More than a dozen Ryerson professors attended the Jun 19 graduate studies convocation wearing rainbow beads, buttons, flags, stickers and leis as a silent protest against the university’s decision to award an honorary doctorate to controversial McGill ethicist Margaret Somerville.
Five professors remained outside with protesters, refusing to enter the convocation. Prior to the ceremony close to a hundred students and other Somerville critics gathered in Ryerson’s quad as the convocational procession came through. Graduating students were given flyers: “Stand up against discrimination — turn your back on homophobia. Turn your back to Margaret Somerville.”
An outspoken opponent of same-sex marriage, Somerville’s award has been met with intense controversy over the past few weeks. Ryerson’s Awards And Ceremonials Committee Of Academic Council took the unusual step of meeting to discuss rescinding her degree, though they did not.
In a carefully worded letter, the committee implied that if they had known of Somerville’s negative stance on same-sex marriage they wouldn’t have given her the honorary doctorate, but to withdraw the opportunity now would infringe on academic freedoms.
Ryerson president Sheldon Levy issued a public statement the week before the convocation. “Awarding an honorary degree to professor Somerville is not meant to be hurtful or disrespectful to members of the Ryerson community, the public and the gay and lesbian community.
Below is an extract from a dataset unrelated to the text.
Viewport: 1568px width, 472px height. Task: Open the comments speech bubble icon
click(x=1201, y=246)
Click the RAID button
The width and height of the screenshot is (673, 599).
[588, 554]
Ryerson is an open and tolerant community that celebrates diversity in all forms. The university completely supports equality and the legal rights of individuals to live free of discrimination.”
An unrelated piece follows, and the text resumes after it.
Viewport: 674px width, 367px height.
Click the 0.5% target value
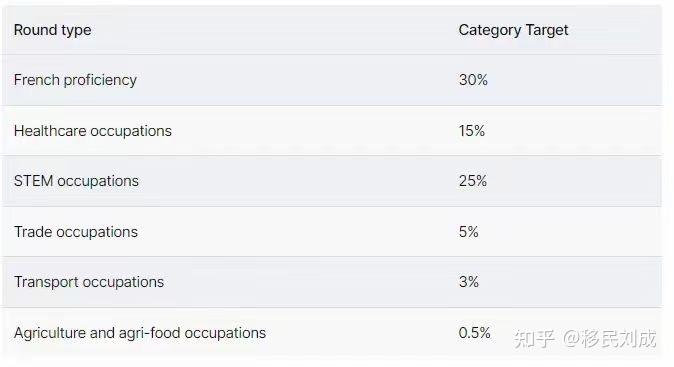[474, 333]
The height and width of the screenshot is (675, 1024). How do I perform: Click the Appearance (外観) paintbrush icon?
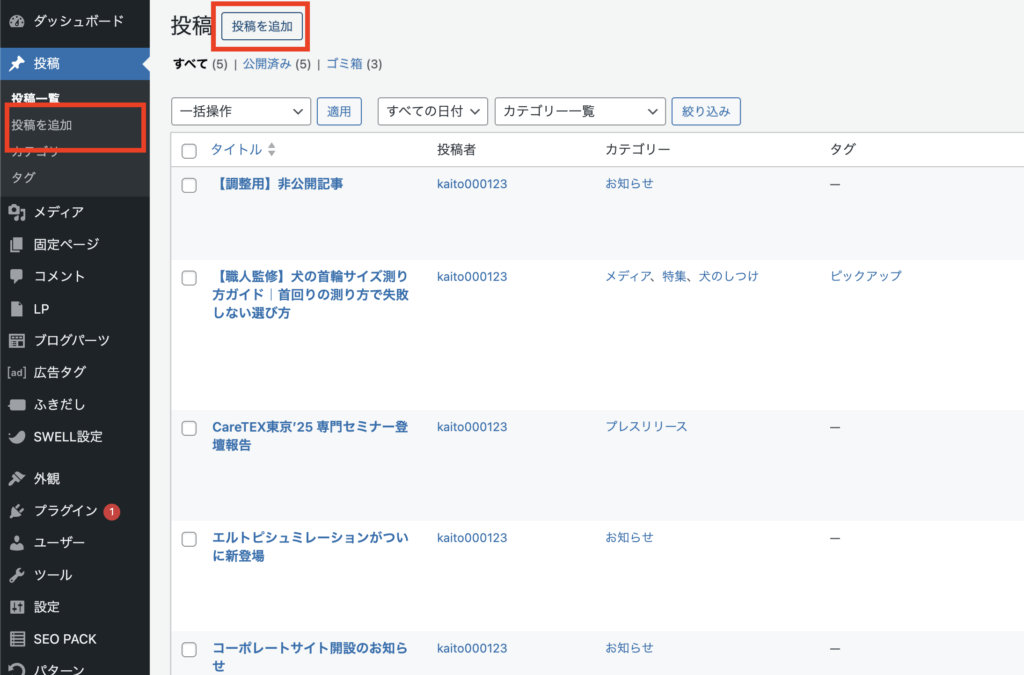(x=17, y=479)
Inside, when Somerville stood to receive her doctor of science degree, several members of the faculty stood and turned their backs to her. Somerville received applause and a standing ovation.
In her opening remarks Somerville addressed the ethical concept of moral regret.
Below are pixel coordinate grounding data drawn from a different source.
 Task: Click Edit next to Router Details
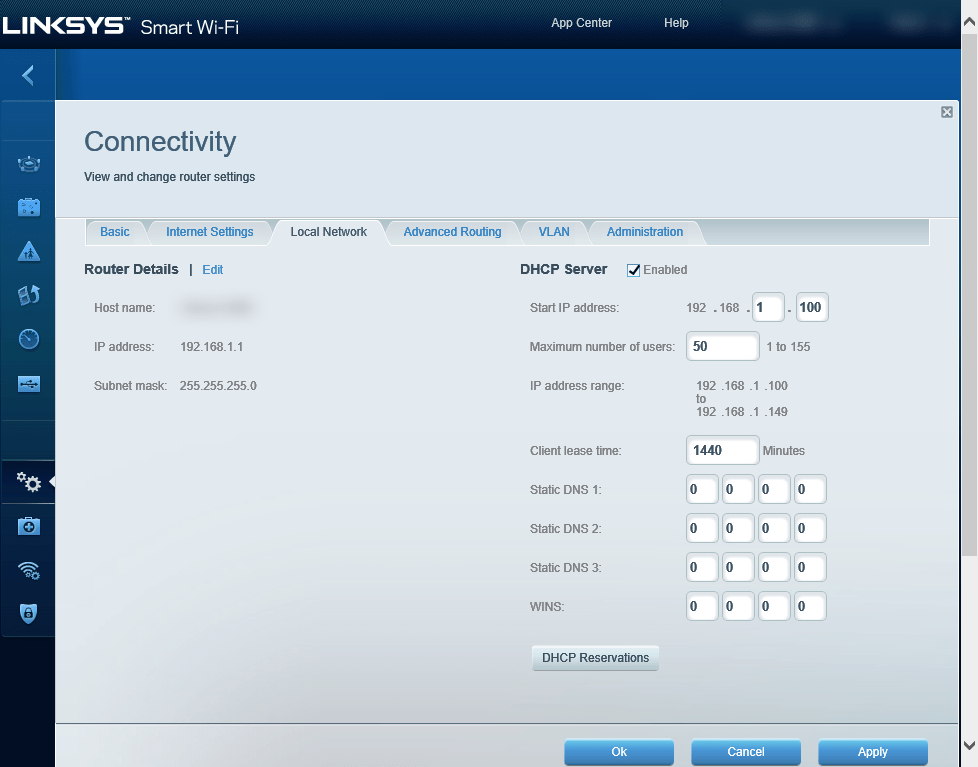pyautogui.click(x=212, y=269)
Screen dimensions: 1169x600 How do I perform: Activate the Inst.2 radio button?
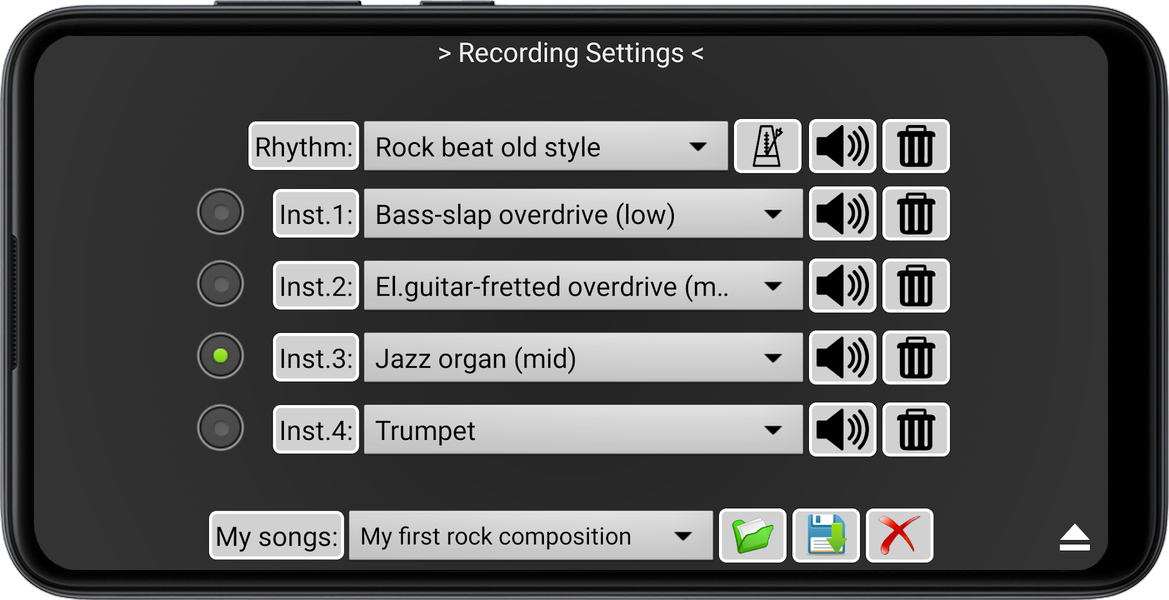pyautogui.click(x=220, y=284)
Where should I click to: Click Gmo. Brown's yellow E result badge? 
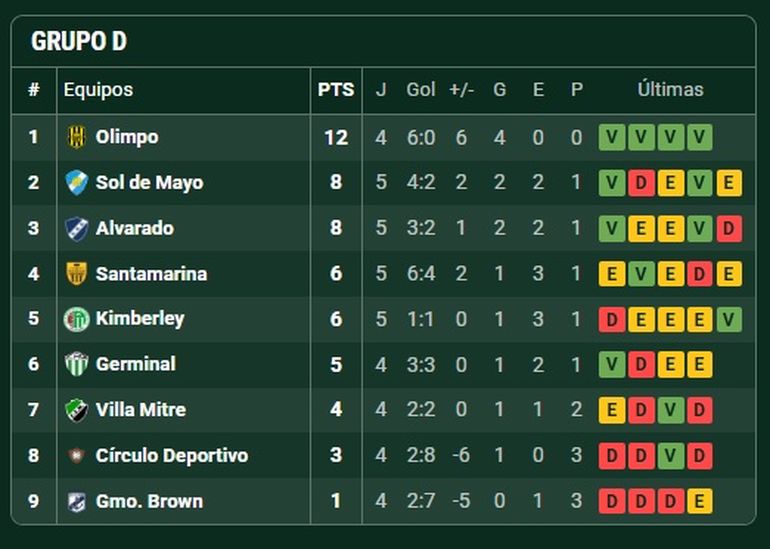tap(700, 502)
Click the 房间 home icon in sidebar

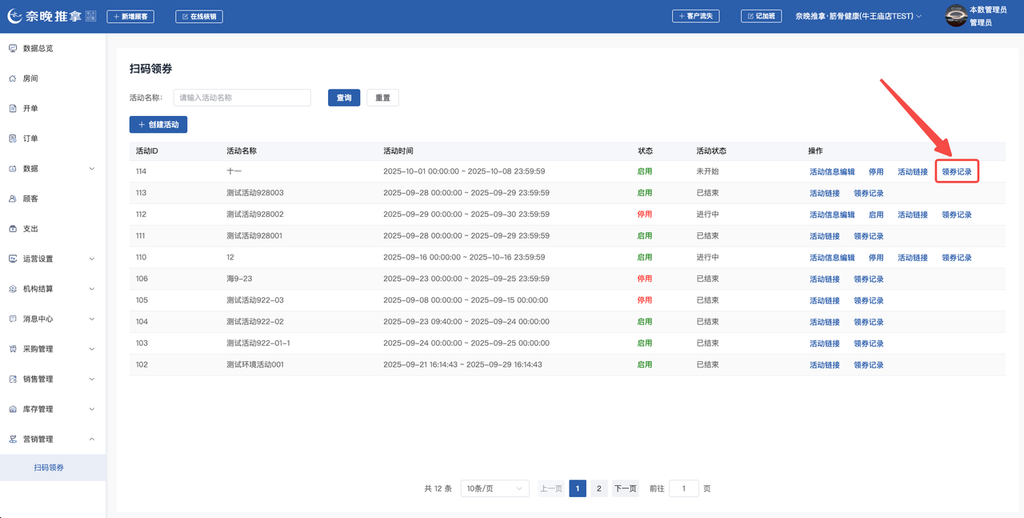click(13, 78)
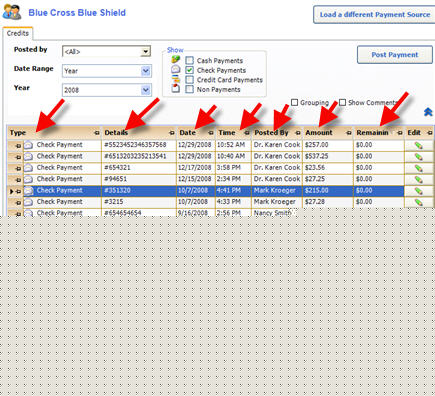Uncheck the Check Payments checkbox
This screenshot has width=435, height=396.
coord(189,70)
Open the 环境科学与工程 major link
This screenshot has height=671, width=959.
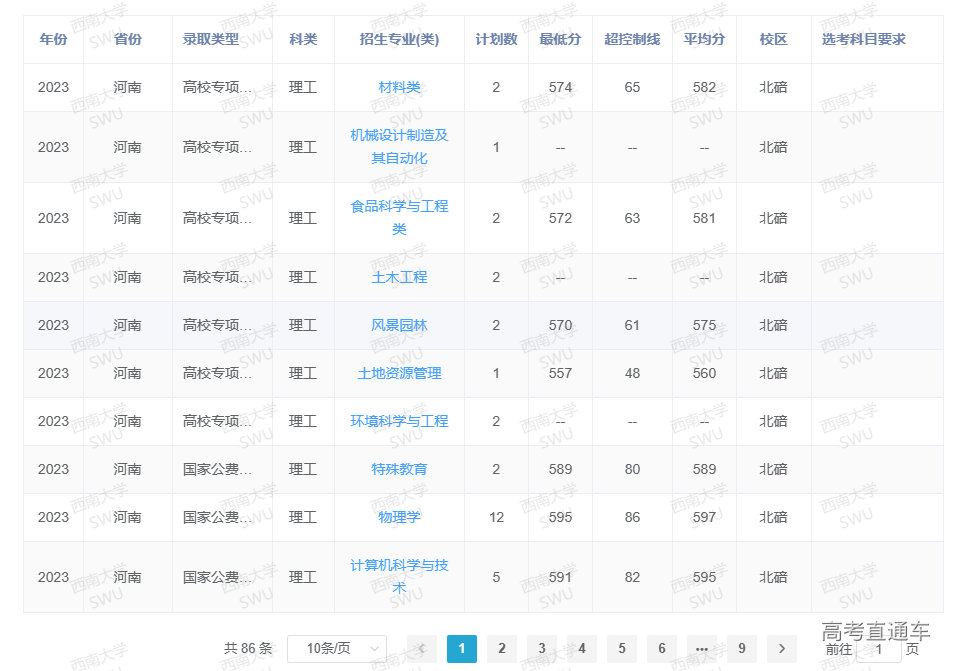pos(399,421)
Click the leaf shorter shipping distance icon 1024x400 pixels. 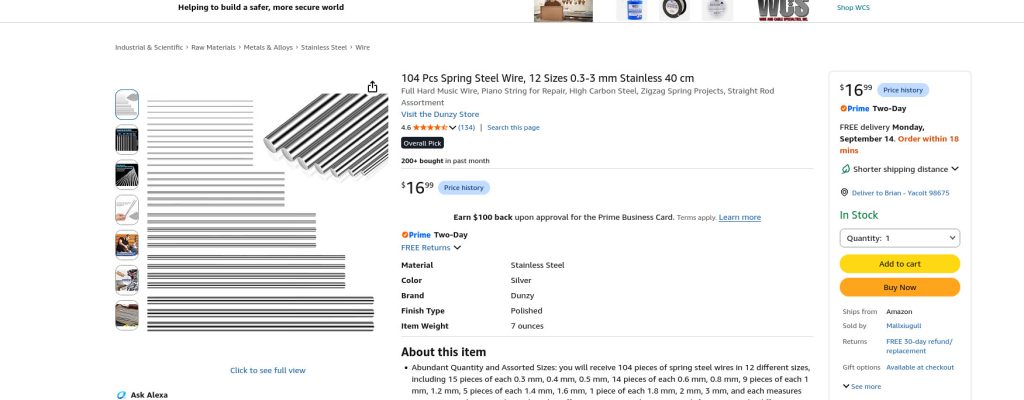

“What it requires is that when, for reasons of ethics, something we do or stands for hurts others, even though ethics requires that we do and stand for that, we should still regret the hurt that it causes. As we all know, some people are hurt by some of my views, and I want to say that although I believe I must stand by those views, I genuinely regret the hurt that that causes them.”
Mandy Ridley, RyePride’s summer coordinator, says this is an issue that won’t go away. A petition with 1,700 signatures was presented to Levy last week. Ridley hopes to continue collecting names, although a quick peek shows that although there are more than 1,900 signatures, antiqueer protestors are now adding their own names (or fake ones) and comments to the petition, too.
Perhaps they are friends of the three men wearing devil masks who Ridley says approached the peaceful protest Monday morning.
“They were pushing a stroller that said, ‘Say no to same-sex marriage.’ We asked them to take off their masks but they wouldn’t so we positioned a rainbow flag in front of them.”
Ryerson has invited Somerville to come back to campus in the fall to address the controversy, and she has accepted. While Levy sees this as a chance for “open discussion,” Ridley and RyePride see it as another opportunity to protest homophobia.